2024-01-01 22:27:32
NASA’s Fermi Space Telescope presents a 14-year time-lapse film, revealing the dynamic universe through gamma-ray imaging. It highlights the Milky Way’s gamma-ray glow, solar flares, and distant galaxies powered by black holes.
The cosmos comes to life in an all-sky time-lapse movie made from 14 years of data acquired by NASA’s Fermi Gamma-ray space telescope. Our Sun, occasionally rising, serenely traces its path across the sky once morest a backdrop of high-energy sources within our galaxy and beyond.
“The Milky Way’s bright, constant gamma-ray glow is punctuated by intense, days-long eruptions of near-light-speed jets propelled by supermassive black holes at the hearts of distant galaxies,” said Seth Digel , senior scientist. at SLAC National Accelerator Laboratory in Menlo Park, California, which created the images. “These spectacular flares, which can appear anywhere in the sky, occurred millions or even billions of years ago, and their light barely reaches Fermi before our eyes. »
From solar flares to black hole jets: NASA’s Fermi Gamma-ray Space Telescope team has produced a unique time-lapse tour of the dynamic, high-energy sky. Judy Racusin, Fermi’s deputy project scientist, narrates the film, which compresses 14 years of gamma-ray observations into 6 minutes. Credit: NASA Goddard Space Flight Center and NASA/DOE/LAT collaboration
Gamma rays are the most energetic form of light. The film shows the intensity of gamma rays with energies above 200 million electron volts detected by Fermi’s Large Area Telescope (LAT) between August 2008 and August 2022. For comparison, visible light has energies between 2 and 3 electron volts. Brighter colors mark the locations of the most intense gamma ray sources.
“One of the first things that strikes your attention in the film is a source that scrolls steadily across the screen. This is our Sun, whose apparent motion reflects the annual orbital motion of Earth around it,” said Fermi deputy project scientist Judy Racusin, who recounts a tour of the film at NASA’s Goddard Space Flight Center in Greenbelt. , in Maryland.

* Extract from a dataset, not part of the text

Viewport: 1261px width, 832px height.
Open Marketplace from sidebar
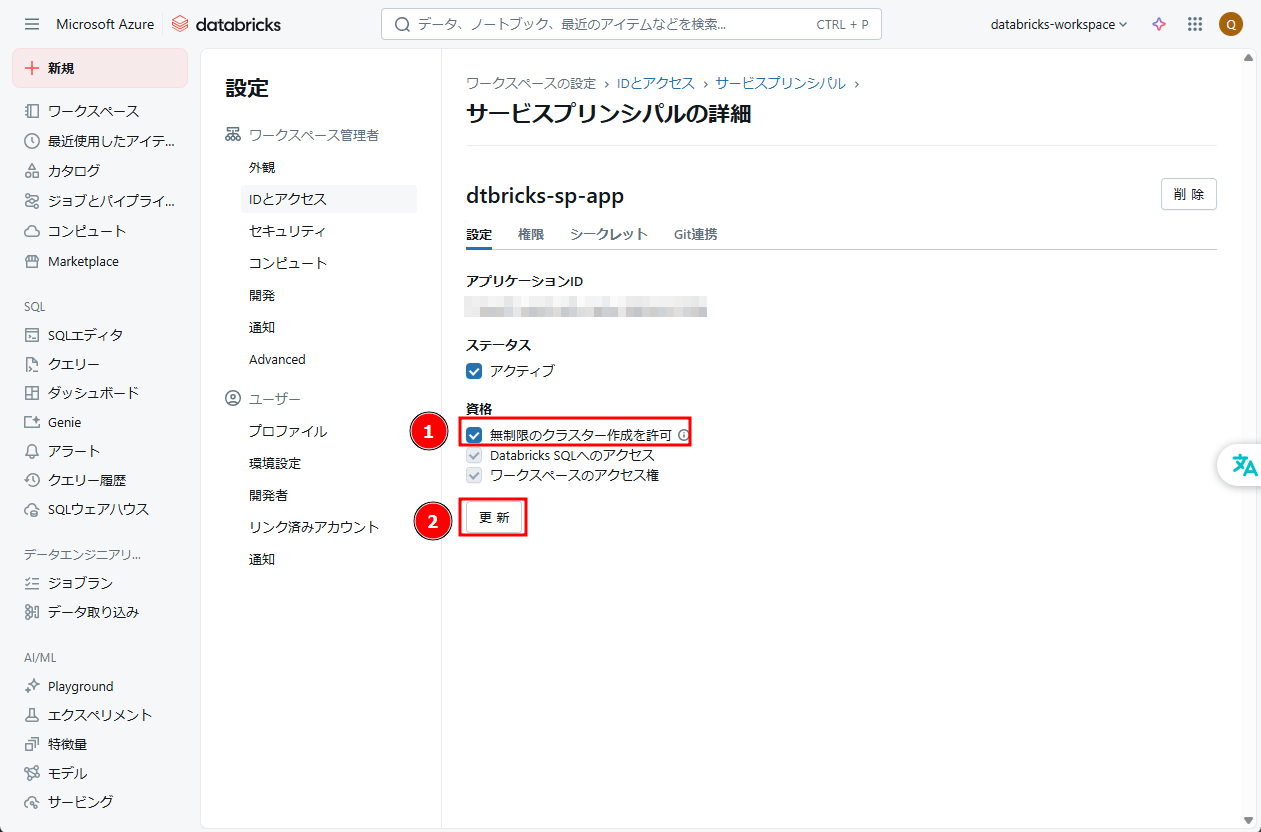tap(83, 261)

Most of the time, the LAT detects the Sun weakly due to the impact of accelerated particles called cosmic rays – atomic nuclei moving at close to the speed of light. When they hit solar gas or even the light it emits, gamma rays result. Sometimes, however, the Sun suddenly brightens with powerful flares called solar flares, which can briefly make our star one of the brightest sources of gamma rays in the sky.
The film shows the sky from two different views. The rectangular view shows the entire sky with the center of our galaxy in the middle. This highlights the central plane of the Milky Way, which glows under gamma rays produced by cosmic rays hitting interstellar gas and starlight. It is also dotted with many other sources, including neutron stars and supernova remnants. Above and below this central band, we look out of our galaxy and into the larger universe, dotted with light sources and changing rapidly.

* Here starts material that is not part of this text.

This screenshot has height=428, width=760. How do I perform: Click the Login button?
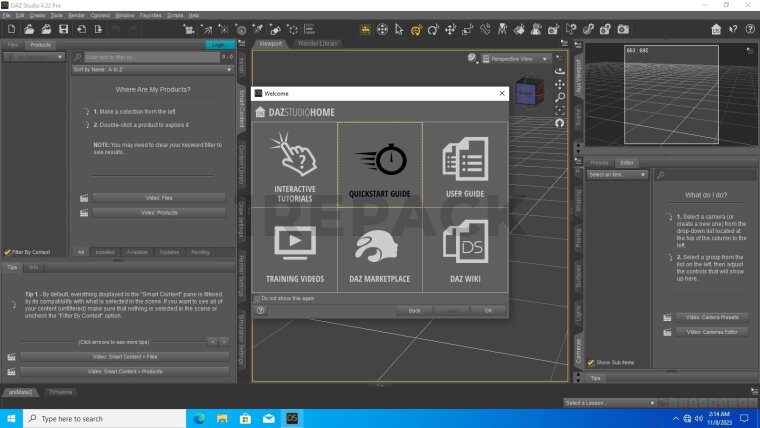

Most of them are actually distant galaxies, and they are best seen in a different view centered on the north and south poles of our galaxy. Each of these galaxies, called blazars, hosts a central black hole with a mass of a million Suns or more.
One way or another, black holes produce extremely fast jets of matter, and with blazars we are looking almost directly into one of these jets, a view that enhances their brightness and variability. “The variations tell us that something has changed in these planes,” Racusin said. “We regularly monitor these sources and alert other telescopes, in space and on the ground, when something interesting is happening. We need to be quick to detect these eruptions before they disappear, and the more observations we can collect, the better we will be able to understand these events.
Fermi plays a key role in the growing network of missions working together to capture these changes in the universe as they unfold.
Many of these galaxies are extremely distant. For example, light from a blazar known as 4C +21.35 has been traveling for 4.6 billion years, meaning that an eruption we observe today actually occurred while our Sun and our solar system were beginning to form. Other bright blazars are more than twice as distant and together provide striking snapshots of black hole activity throughout cosmic time.
Many short-lived events studied by Fermi, such as gamma-ray bursts, the most powerful cosmic explosions, are not visible in the time-lapse. This is the result of processing data over several days to refine the images.
The Fermi Gamma-ray Space Telescope is an astrophysics and particle physics partnership managed by Goddard. Fermi was developed in collaboration with the U.S. Department of Energy, with significant contributions from academic institutions and partners in France, Germany, Italy, Japan, Sweden and the United States.